Pour la troisième fois en quinze ans, l’accessibilité des sites Internet de l’État, des administrations et des services publics est régie par une obligation qui se veut, cette fois, contraignante. La loi pour la liberté de choisir son avenir professionnel du 5 septembre 2018 et son décret d’application du 24 juillet 2019 imposent d’élaborer et publier sur chacun des sites web concernés un schéma pluriannuel et une déclaration d’accessibilité comportant des mentions obligatoires. Cette dernière doit être déposée par téléservice auprès de la Direction Générale de la Cohésion Sociale (DGCS) qui est l’autorité compétente pour contrôler et garantir le respect de la loi. Cette formalité est obligatoire depuis le 23 septembre 2019 pour les sites web créés après le 23 septembre 2018 et depuis le 23 septembre 2020 pour l’immense masse des plus anciens. Sauf que le téléservice n’a pas été élaboré et qu’aucun contrôle d’effectivité n’est possible. La 3e législation sur l’accessibilité numérique connaitra-t-elle le sort de celles du 11 février 2005 et de la loi pour une République numérique du 7 octobre 2016 ?

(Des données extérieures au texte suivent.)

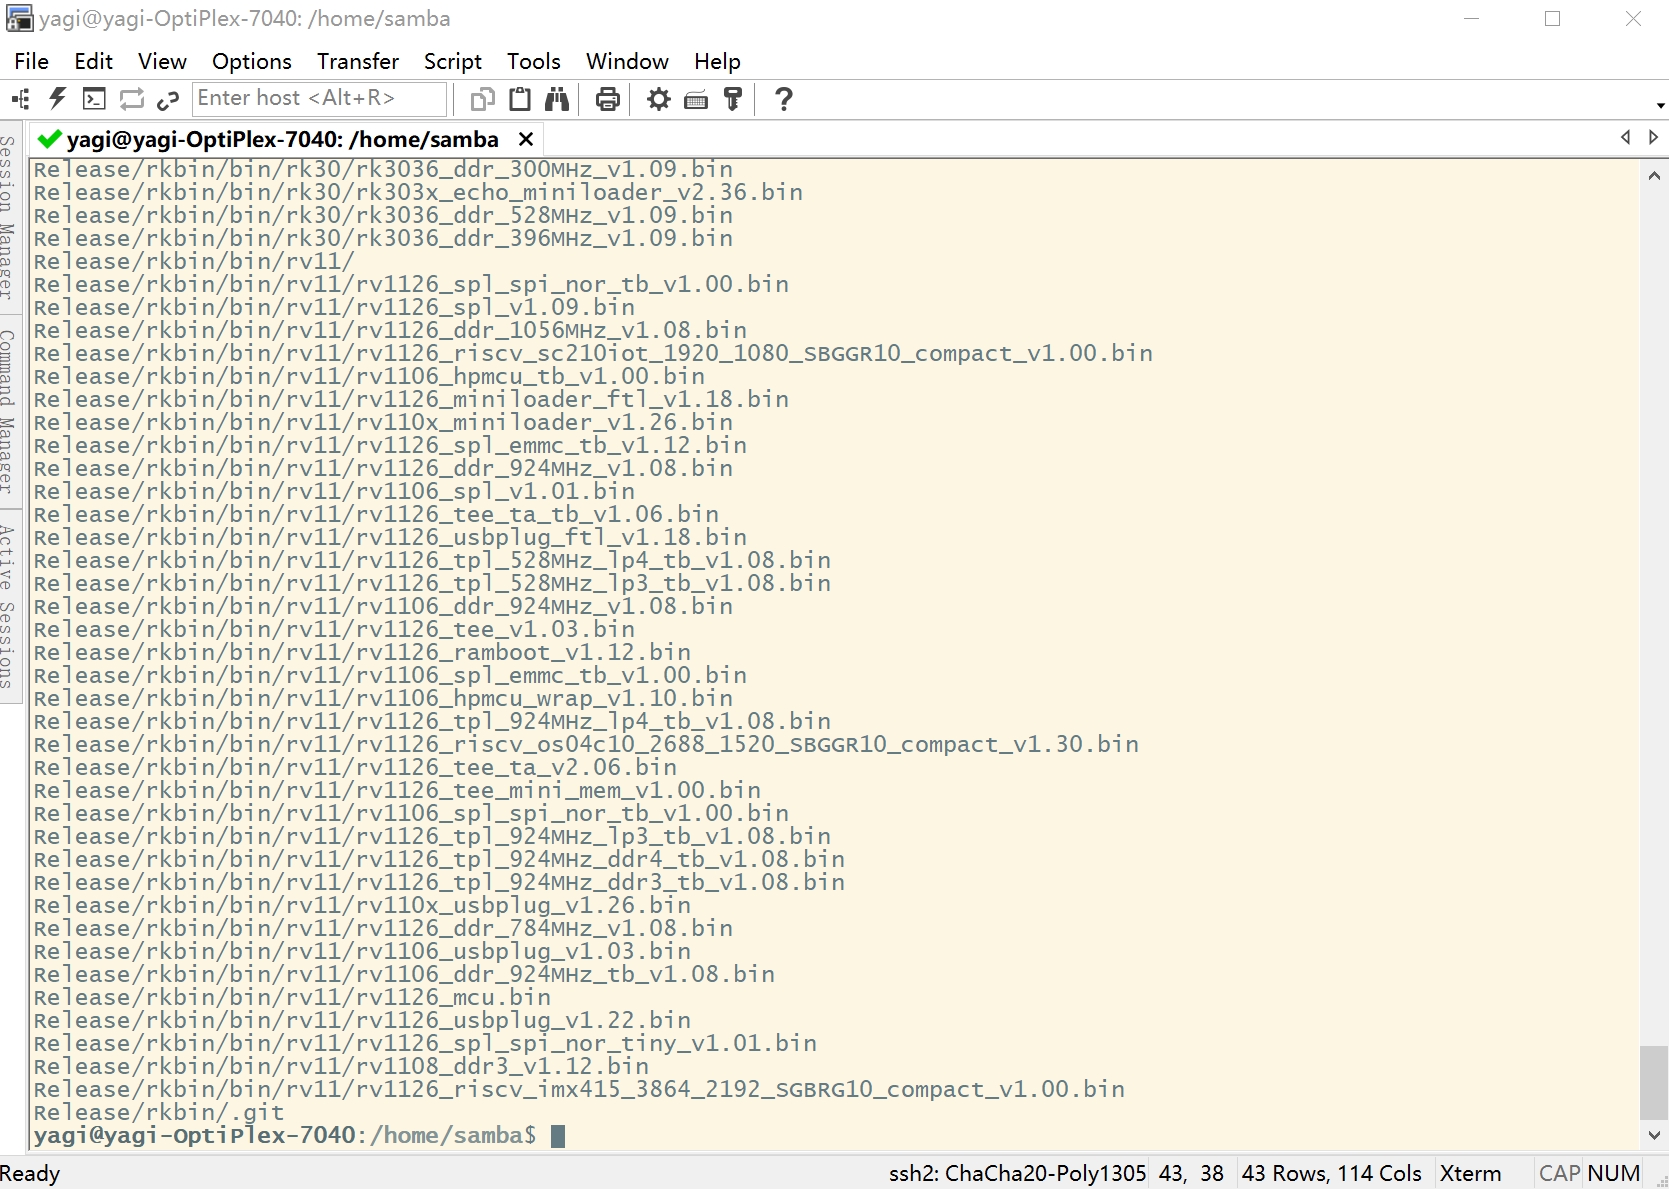The height and width of the screenshot is (1189, 1669).
Task: Click the Disconnect chain-link icon
Action: pos(168,99)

En présentant le 21 septembre la mise en oeuvre de cette obligation d’accessibilité, la ministre de la Transformation et de la Fonction publiques (sic), Amélie de Montchalin, et la secrétaire d’État aux Personnes handicapées, Sophie Cluzel, ont annoncé une période d’observation d’au moins six mois, pour apprécier l’évolution d’un immense chantier au périmètre inconnu : personne ne sait en effet définir le champ d’application de la loi étendu d’ailleurs aux entreprises réalisant plus de 250 millions d’euros de chiffre d’affaires, et par conséquent estimer le nombre de sites web concernés. « Le téléservice et le contrôle vont être déployés dans une deuxième étape, précise le cabinet de Sophie Cluzel, avec la mise en place du dispositif du contrôle et de sanction en réunissant plusieurs acteurs de l’État, dont la DINUM qui doit apporter son expertise. » S’il est réalisé tant le chantier est présenté comme complexe, ce téléservice aura bien deux à trois ans de retard sur l’obligation.

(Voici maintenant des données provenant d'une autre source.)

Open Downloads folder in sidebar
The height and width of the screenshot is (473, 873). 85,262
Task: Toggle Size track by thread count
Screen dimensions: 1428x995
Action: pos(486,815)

Mieux encore, on constatait la même semaine une carence dans le qui-fait-quoi en matière de contrôle d’effectivité. « Je vous propose d’insister auprès de la DINUM et de son directeur car ce n’est pas au cab SEPH de vous répondre sur ce point qui LES concerne directement », répondait le 23 septembre le cabinet de Sophie Cluzel. Deux jours plus tard, la porte-parole de cette Direction Interministérielle du Numérique (DINUM) renvoyait… vers le SEPH : » La responsabilité de la politique du handicap relève du SEPH. La DINUM n’est pas compétente sur la question du contrôle et des sanctions que vous évoquez. Je vous invite donc à vous rapprocher du cabinet de Sophie Cluzel, Secrétaire d’État auprès du Premier ministre, chargée des Personnes handicapées. » Retour à ce cabinet et plates excuses, c’est bien le SEPH et la DGCS qui sont compétents, DGCS sur laquelle Sophie Cluzel a « autorité » depuis son entrée au Gouvernement, en mai 2017. Pourtant, rien n’est en place, et pour une bonne raison : on sait que la DGCS ne veut pas s’occuper du contrôle de cette accessibilité numérique qu’on lui a fourguée. De là à penser que l’arbitrage interministériel lui en a attribué la charge pour que ce chantier n’aboutisse pas…

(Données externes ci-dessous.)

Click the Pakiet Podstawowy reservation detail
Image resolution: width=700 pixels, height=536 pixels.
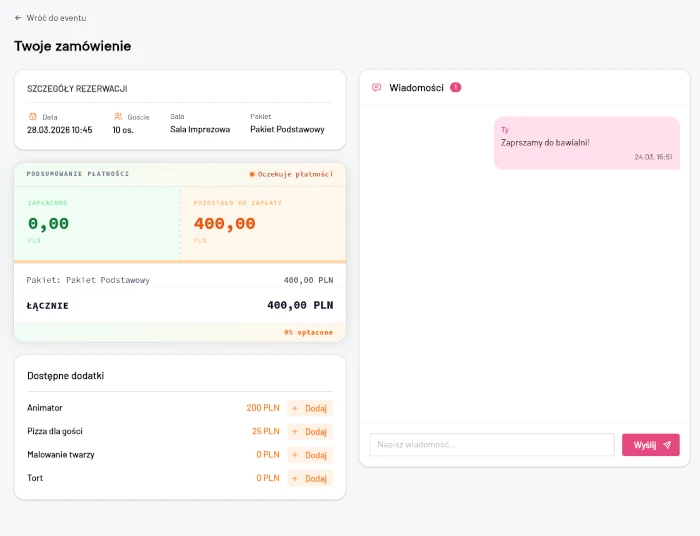[287, 129]
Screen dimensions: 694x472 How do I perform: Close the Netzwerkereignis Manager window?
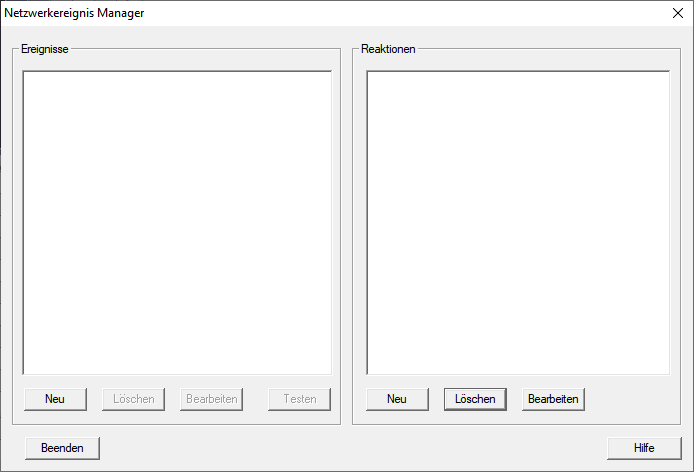pos(677,13)
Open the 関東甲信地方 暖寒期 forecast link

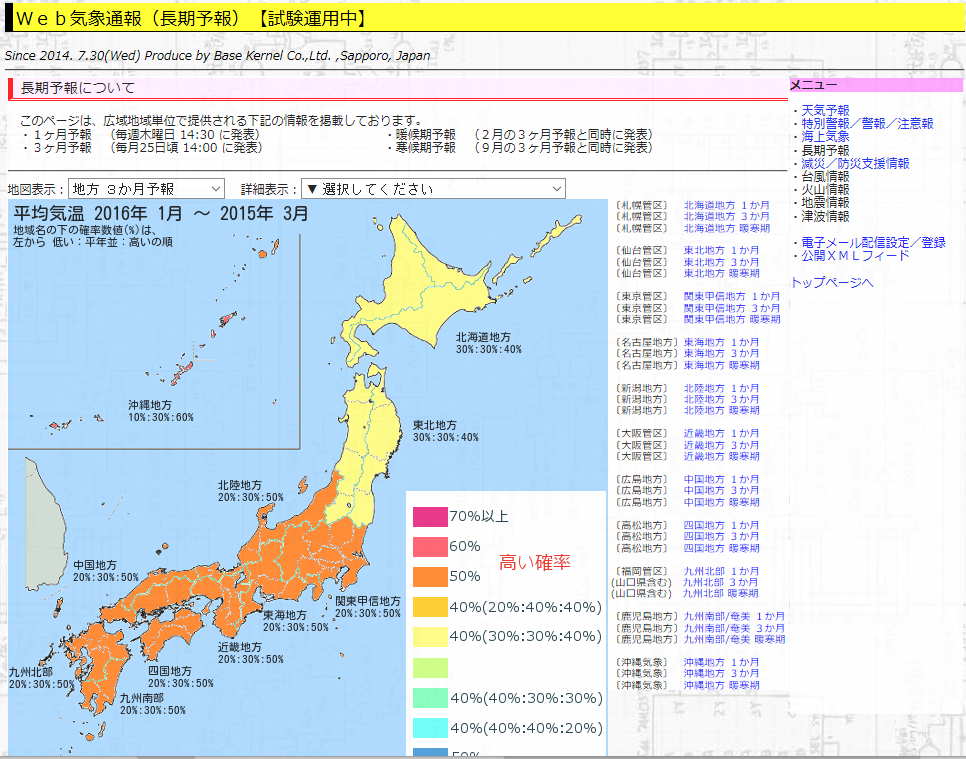(x=732, y=320)
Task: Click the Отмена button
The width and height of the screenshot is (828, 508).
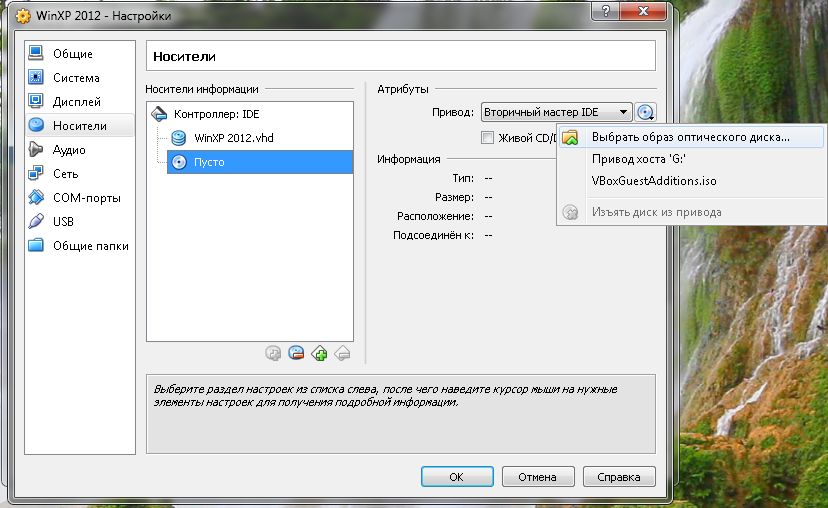Action: tap(538, 476)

Parce qu’on peut faire un parallèle avec le dynamitage par le gouvernement socialiste de Jean-Marc Ayrault de l’accessibilité du cadre bâti et aux transports, en septembre 2014 : report de l’obligation pendant plusieurs années contrôlée par le dépôt obligatoire en Préfecture avant le 26 septembre 2015 d’un calendrier de travaux (Agenda d’Accessibilité Programmée Ad’Ap) sous peine de sanctions financières versées à un Fonds d’accompagnement de l’accessibilité universelle géré par la Caisse Nationale de Solidarité pour l’Autonomie. L’affaire a été liquidée en cinq ans.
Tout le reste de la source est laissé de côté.